AC Running But Not Cooling? 5 Checks Before You Call HVAC
Your AC is humming along but the house is getting hotter. Before you call an HVAC technician — who charges $150–$250 just to show up plus parts — run through these five checks. They fix about 80% of "not cooling" problems and cost nothing or nearly nothing. Do them in order.
Check #1: The air filter (40% of cases)
A clogged filter restricts airflow across the evaporator coil, which makes the coil ice over, which stops all cooling. Filters should be changed every 1–3 months. If you can't remember the last time you changed yours, this is almost certainly your problem.
- Find the filter — usually in the return air grille or inside the air handler. Slide the old one out.
- Note the size printed on the frame (e.g., 16×25×1). Get a matching MERV 8–11 filter from Amazon or Home Depot — they're $5–$15 each.
- Slide new filter in with the arrow pointing toward the unit.
- If the old filter was gray or covered in dust, run the AC for 20 minutes and check if cooling is restored.
Check #2: Iced coils (20% of cases)
If you skipped filter changes for a while, or if airflow was otherwise restricted, the evaporator coil inside your air handler freezes into a block of ice. At that point, the AC will blow warm air even though the compressor is running.
- Turn the AC off entirely at the thermostat. Don't just switch to fan.
- Switch the fan to ON to circulate indoor air and help thaw.
- Wait at least 4 hours (overnight is safer).
- Change the filter while you're waiting.
- Turn AC back on. If it blows cold, you're fixed. If it freezes again within a day, you have a refrigerant leak — pro job.
Check #3: Tripped breaker or outdoor disconnect (10% of cases)
Modern homes have two power sources for an AC:
- A double-pole breaker in the main electrical panel.
- A pull-out disconnect switch in a gray box on the outside wall near the condenser.
If the outdoor unit isn't running at all (fan not spinning, no hum), check both. Breakers can trip silently — flip fully off, then on. If it trips again immediately, stop and call HVAC — electrical issue.
Check #4: Dirty outdoor condenser (15% of cases)
The condenser is the big unit outside. Its fins collect grass clippings, leaves, cottonwood fluff, and dirt — which blocks the airflow that dumps heat outside. Without that airflow, the AC can't cool.
- Shut off power at the outdoor disconnect.
- Hose it down from inside out — spray water from inside the unit outward through the fins. A bottom-up angle helps. Don't use a pressure washer; you'll bend the fins.
- Remove any plants or debris within 2 feet of the unit.
- Straighten bent fins with a fin comb if you have one. Otherwise, leave slightly bent ones alone.

What the task asks: Continue the guide on an AC that runs but doesn't cool, starting right after its final line.

Dataset records:
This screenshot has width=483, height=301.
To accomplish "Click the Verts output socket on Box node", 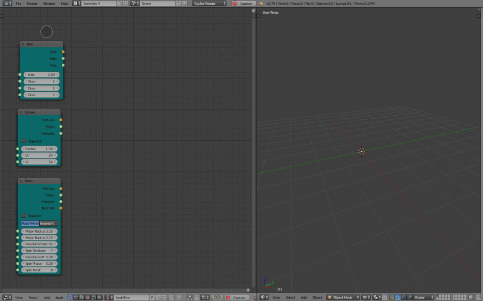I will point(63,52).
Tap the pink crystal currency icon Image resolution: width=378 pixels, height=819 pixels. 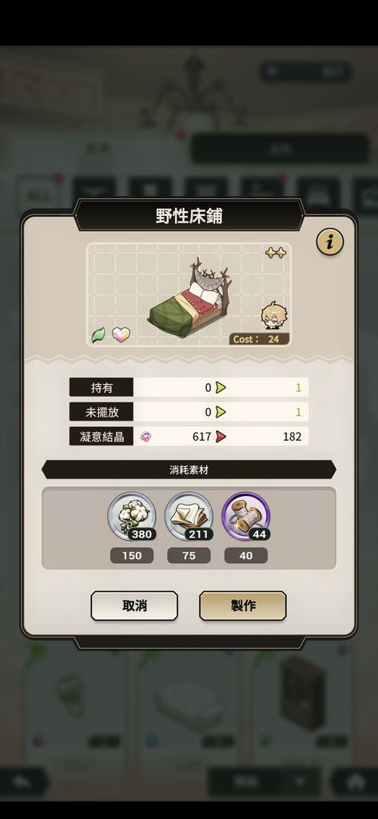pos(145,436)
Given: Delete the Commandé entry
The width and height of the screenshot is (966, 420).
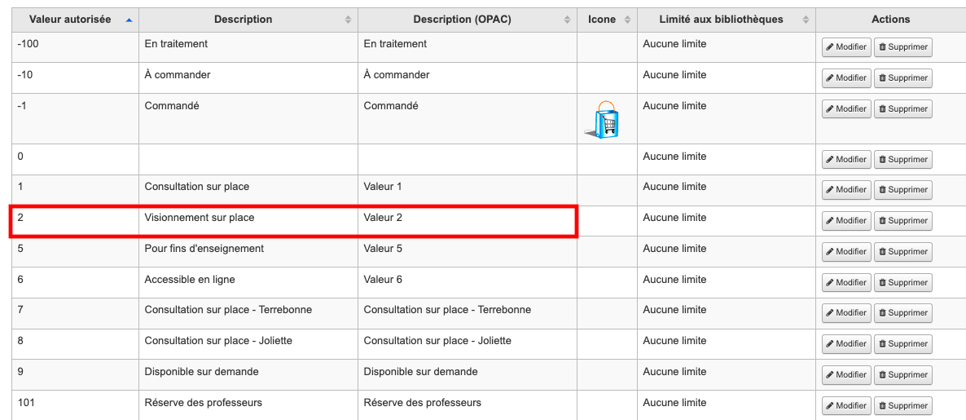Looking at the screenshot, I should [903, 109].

...

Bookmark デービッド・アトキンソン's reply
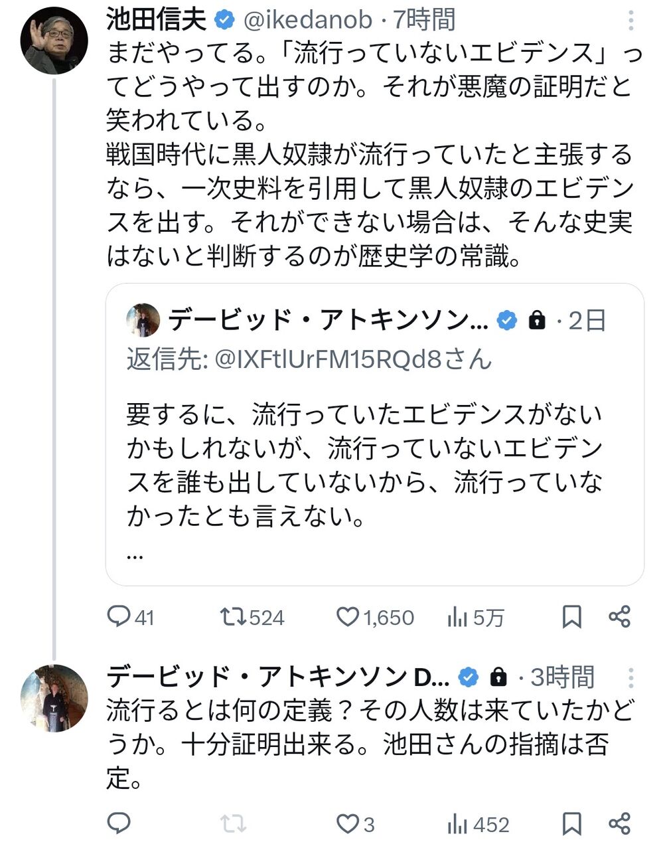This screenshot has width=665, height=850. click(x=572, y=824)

==

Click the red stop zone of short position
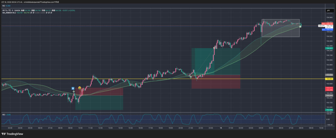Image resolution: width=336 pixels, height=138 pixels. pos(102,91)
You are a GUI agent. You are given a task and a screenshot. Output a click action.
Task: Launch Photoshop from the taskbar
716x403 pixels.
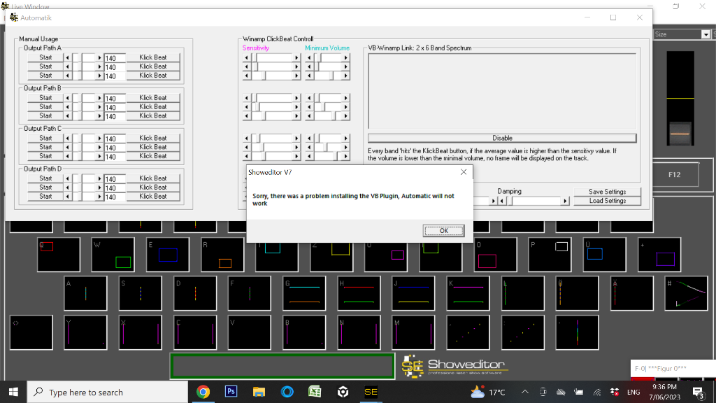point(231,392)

Answer section:
- Turn power back on and run for an hour to test.
Check #5: Thermostat settings (5% of cases)
Sometimes the fix is embarrassingly simple:
- Thermostat set to HEAT instead of COOL (happens every spring).
- Fan set to ON instead of AUTO — the fan runs constantly but the AC only kicks in when needed, so warm blown air feels like the AC is broken.
- Dead thermostat batteries — check for a low battery indicator.
- Thermostat set temperature higher than current room temp.
When to call a professional
- Refrigerant issues — smells sweet, ice keeps forming, or you can hear hissing. Only licensed techs can legally handle refrigerant.
- Compressor not kicking on even though the fan runs.
- Electrical burn smell or breaker trips repeatedly.
- AC is over 12 years old and still not cooling after filter + coil check — may be time to replace.
Diagnose before you pay a service call
Upload photos of your filter, air handler, and outdoor unit — our AI flags the most likely issue based on what it sees.
Diagnose my AC free →Frequently asked questions
How often should I change my AC filter?
Every 1–3 months during heavy use. Pets and allergies = monthly. No pets + low use = quarterly. Never stretch past 90 days in summer.
My AC is cooling but the house still feels warm. Why?
Could be undersized system, poor insulation, leaky ducts, or a hot spell beyond design capacity. Check supply registers — are they all blowing cold? If yes, the AC is fine; the house envelope is the issue.
Is it cheaper to repair or replace an old AC?
Under 10 years old: almost always repair. 10–15 years: depends on the repair cost (replace if >50% of new unit price). Over 15 years: replace — modern units are dramatically more efficient.
What's the ideal thermostat setting?
78°F when home, 85°F when away. Every degree lower increases your bill by about 6–8%.